Collected data entries:
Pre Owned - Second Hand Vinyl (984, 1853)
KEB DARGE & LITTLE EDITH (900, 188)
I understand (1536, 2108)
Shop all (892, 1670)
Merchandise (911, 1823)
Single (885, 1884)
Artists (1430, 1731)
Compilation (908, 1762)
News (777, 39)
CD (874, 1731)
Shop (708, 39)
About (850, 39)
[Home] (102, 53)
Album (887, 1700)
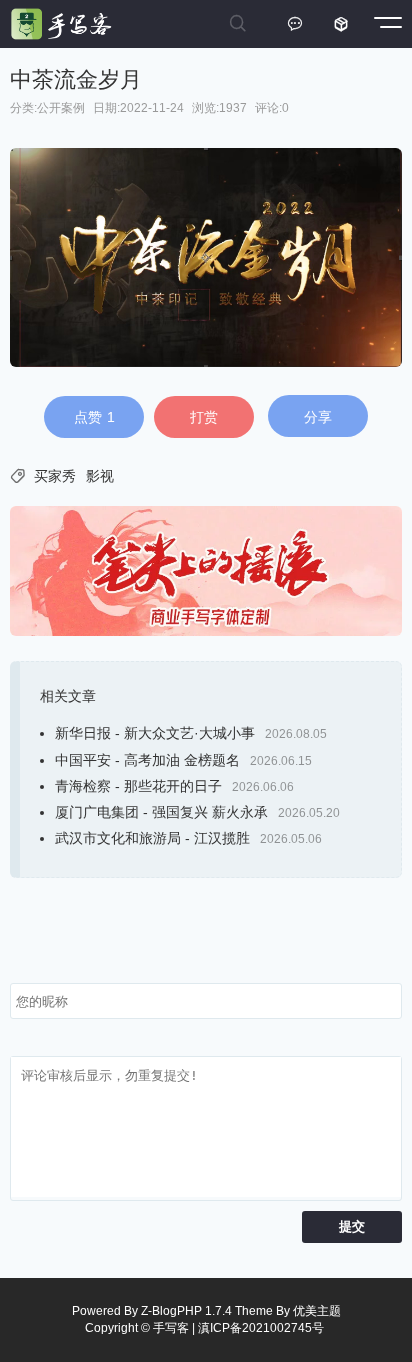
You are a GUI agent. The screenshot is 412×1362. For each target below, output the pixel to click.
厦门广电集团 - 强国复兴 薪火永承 (161, 812)
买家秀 (55, 476)
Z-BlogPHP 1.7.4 (186, 1311)
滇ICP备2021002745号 (261, 1328)
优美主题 (317, 1311)
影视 (100, 476)
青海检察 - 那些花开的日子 (138, 786)
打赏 (204, 417)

# Assignment
Using the data above, retype exactly the lines from the line with "Compilation (908, 1762)" to the line with "滇ICP备2021002745号 (261, 1328)", inclusive. No pictures and nothing else.

# Response below
Compilation (908, 1762)
News (777, 39)
CD (874, 1731)
Shop (708, 39)
About (850, 39)
[Home] (102, 53)
Album (887, 1700)
You are a GUI agent. The screenshot is 412×1362. For each target below, output the pixel to click.
厦门广电集团 - 强国复兴 薪火永承 (161, 812)
买家秀 (55, 476)
Z-BlogPHP 1.7.4 (186, 1311)
滇ICP备2021002745号 (261, 1328)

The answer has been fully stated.